After Jerusalem was conquered by the Greeks under the famous Alexander the Great in 198 B.C.E. after defeating the Persian Empire in that same period, Jerusalem then fell under the control and influence of Hellenistic Greek culture, established between the death of Alexander the Great in 323 B.C.E. until the rise of the Roman empire in 31 B.C.E. which is when Paul the Apostle's Theology on monogamous marital and sexual culture originated (even though he was celibate). This is why majority of the New Testament is written in Greek or to be exact, ?λληνικ?? Κοιν? (Hellēnikos Koinē) basically translating to "common Hellenic/Hellenic tongue of all" and not English, but then came Rome who conquered Jerusalem in 70 C.E. under leadership of the (then) future emperor, Military general Titus and his Lieutenant (or second-in-command) Tiberius Julius Alexander, who just so happened to be of Jewish descent.
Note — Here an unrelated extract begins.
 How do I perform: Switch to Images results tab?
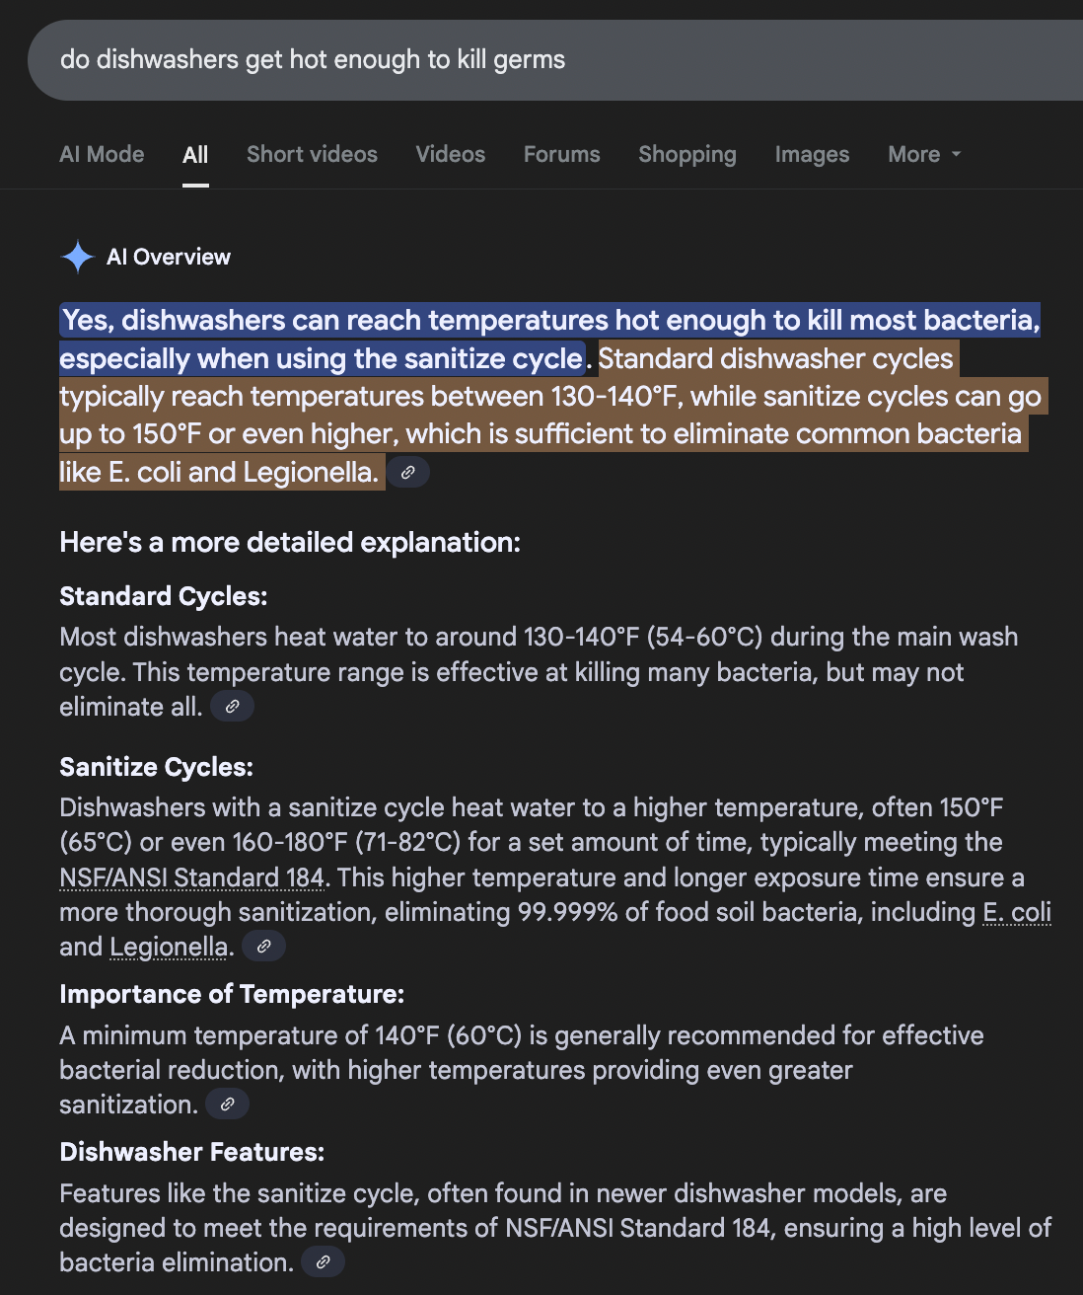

Bearing this in mind as the cultural backdrop for Paul the Apostle; having much of his influence from Greco-Roman culture, especially in terms of sexuality and marriage as a well educated, Greek-speaking Jewish Pharisee with paternal Roman citizenship, it is clear that the Christian reformed tradition as we know it today (which originated in the 16th century) and societal narratives of sexual and relational normativity does not own the patent on sexual/relational monogamy, and neither does ancient Biblical theology. And yet, I still wish to add that this is not a green light to do what you want! Sexuality and Relationship are still deeply 'sacred' things and should be treated with care, as it is the most vulnerable aspects of human existence, yes, sex doesn't have to involve deep feelings of love and attachment. And yes, we may explore our sexuality in plurality, but with mutual responsibility and accountability to those involved -us and their- feelings. Always communicate your intentions, desires and needs - the right person would accept and embrace them.

This is how rapport and trust are built!